Beauvoir & V. in a C/c atholic Man's World

alice wellintown alicewellintown at gmail.com
Sun Aug 8 15:07:35 CDT 2010


Just getting round to this fat book with new introduction
Excerpt Introduction to Simone de Beauvoir’s ‘The Second Sex’
By JUDITH THURMAN
Published: May 27, 2010 see NY Times online


Mme de Beauvoir, intent on keeping up a facade of gentility, however
shabby, sent her daughters to an elite convent school where Simone,
for a while, ardently desired to become a nun, one of the few
respectable vocations open to an ambitious girl. When she lost her
faith as a teenager, her dreams of a transcendent union (dreams that
proved remarkably tenacious) shifted from Christ to an enchanting
classmate named ZaZa and to a rich, indolent first cousin and
childhood playmate, Jacques, who took her slumming and gave her a
taste for alcohol and for louche nightlife that she never outgrew.
(Not many bookish virgins with a particle in their surname got drunk
with the hookers and drug addicts at Le Styx.) Her mother hoped vainly
that the worthless Jacques would propose. Her father, a ladies’ man,
knew better: he told his temperamental, ill-dressed, pimply genius of
a daughter that she would never marry. But by then Simone de Beauvoir
had seen what a woman of almost any quality — highborn or low, pure or
impure, contented with her lot or alienated — could expect from a
man’s world.



The Second Sex has been called a “feminist bible,” an epithet bound to
discourage impious readers wary of a sacred text and a personality
cult.
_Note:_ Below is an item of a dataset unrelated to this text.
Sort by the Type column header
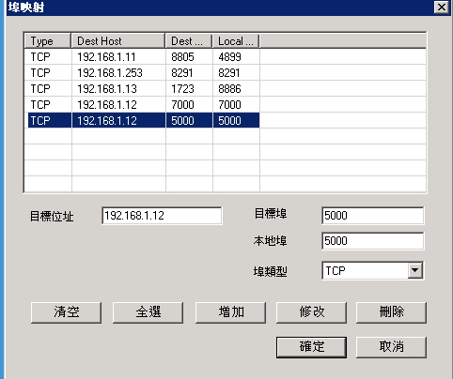pyautogui.click(x=48, y=41)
Beauvoir herself was as devout an atheist as she had once been a
Catholic, and she dismisses religions — even when they worship a
goddess — as the inventions of men to perpetuate their dominion. The
analogy is fitting, though, and not only to the grandeur of a book
that was the first of its kind but also to its structure. Beauvoir
begins her narrative, like the author of

Genesis, with a fall into knowledge. The two volumes that elaborate on
the consequences of that fall are the Old and New Testaments of an
unchosen people with a history of enslavement. (“Facts and Myths” is a
chronicle of womankind from prehistory to the 1940s; “Lived
Experience” is a minutely detailed case study of contemporary
womanhood and its stations of the cross from girlhood through puberty
and sexual initiation to maturity and old age, with detours from the
well-trodden road to Calvary taken by mystics and lesbians.) The epic
concludes, like Revelation, with an eloquent, if utopian, vision of
redemption:

The same drama of flesh and spirit, and of finitude and transcendence,
plays itself out in both sexes; both are eaten away by time, stalked
by death, they have the same essential need of the other; and they can
take the same glory from their freedom; if they knew how to savor it,
they would no longer be tempted to contend for false privileges; and
fraternity could then be born between them.